Another challenge we faced was the scale of the levels, without being able to test the game it was extremely hard to say how much space was needed. As a consequence of that I had to scrap huge parts of the maps I already built earlier during the project, all of them were way to big and I had to cut up to 40-50% of initial map size. This taught me a valuable lesson about building levels without a proper gameplay scale reference. To make things more clear for myself and others I divised three level block-out methods:
Hatching Method
When using this method, you start out building on many different places all over the estimated map size and try to fill out the whole level at once. This was how I started creating the levels and it proved to be ineffective and clumsy.
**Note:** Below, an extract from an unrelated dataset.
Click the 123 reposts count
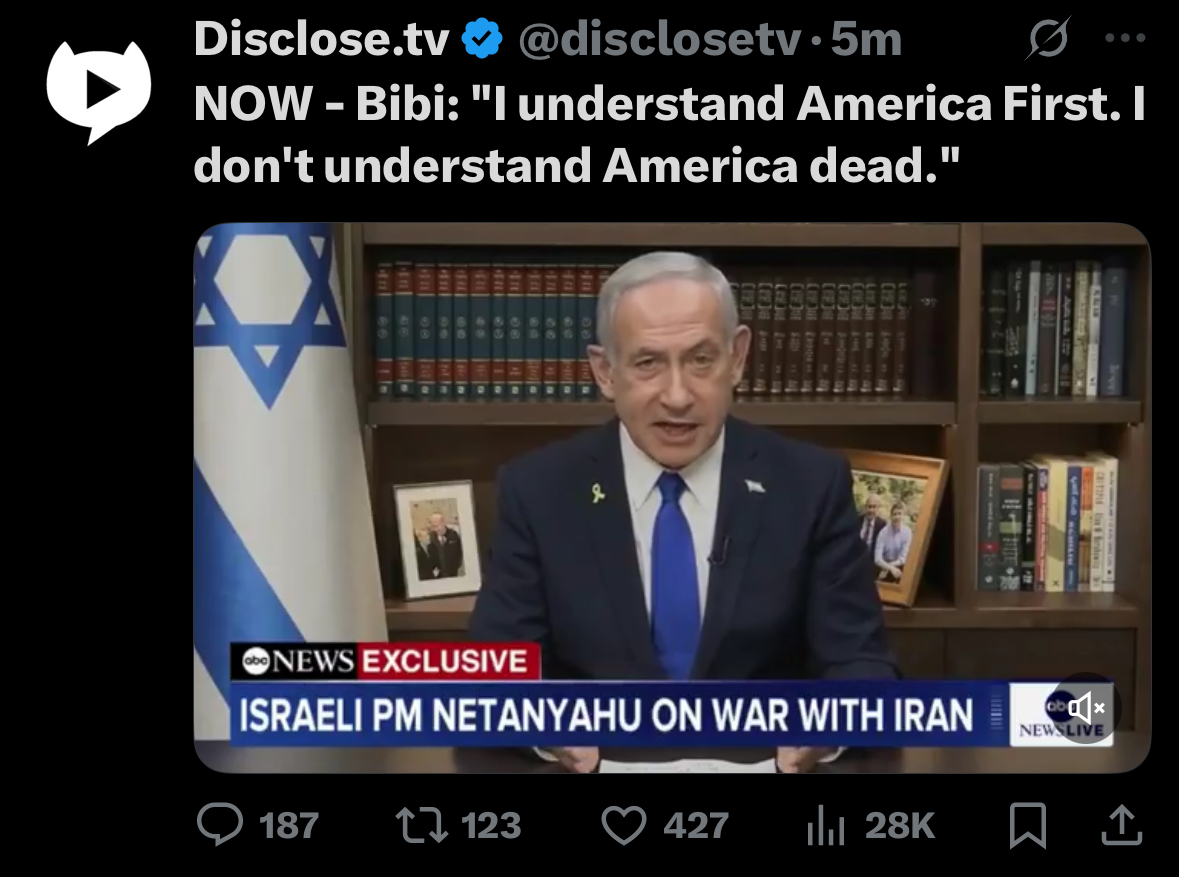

The two biggest problems with this method are: (1) that it tends to have no coherency between the scenes in the level and (2) it creates a lot of gameplay void (read empty spaces.)
Mass Expand Method
The first thing you do if you use this method is picking a couple of different places in the level and build scenes separate from eachother and expand them to the point where you can connect them to the surrounding scenes. This method proved to work a lot better than the Hatching Method, especially on the Farmland level in which each farm was a self-contained gameplay area.
Single Expand Method
Using this method you will pick one point on the map and expand from it until a plausible map size is found. Building levels this way proved to give the best coherency and is now the method I prefer, though for some maps the Mass Expand Methods might still be more suitable.
Scripting and Tools
During the project I have been scripting a lot, everything from zombie abilities to trip-mines and editor tools. My time at Defrost Games has been very educational in terms of coding, I learned to work alongside programmers and earned a lot of know-how, especially on where in the code I should and should not poke around.
A term I learned during my work, was Decorator, which in essence is a self-contained script that you hook up on something else. Most of the scripts that I wrote for gameplay were Decorators. This is because if I write self-contained code it is much less likely that it can damage or interfere with other code components, and in the case it would cause a hustle it is easily removed.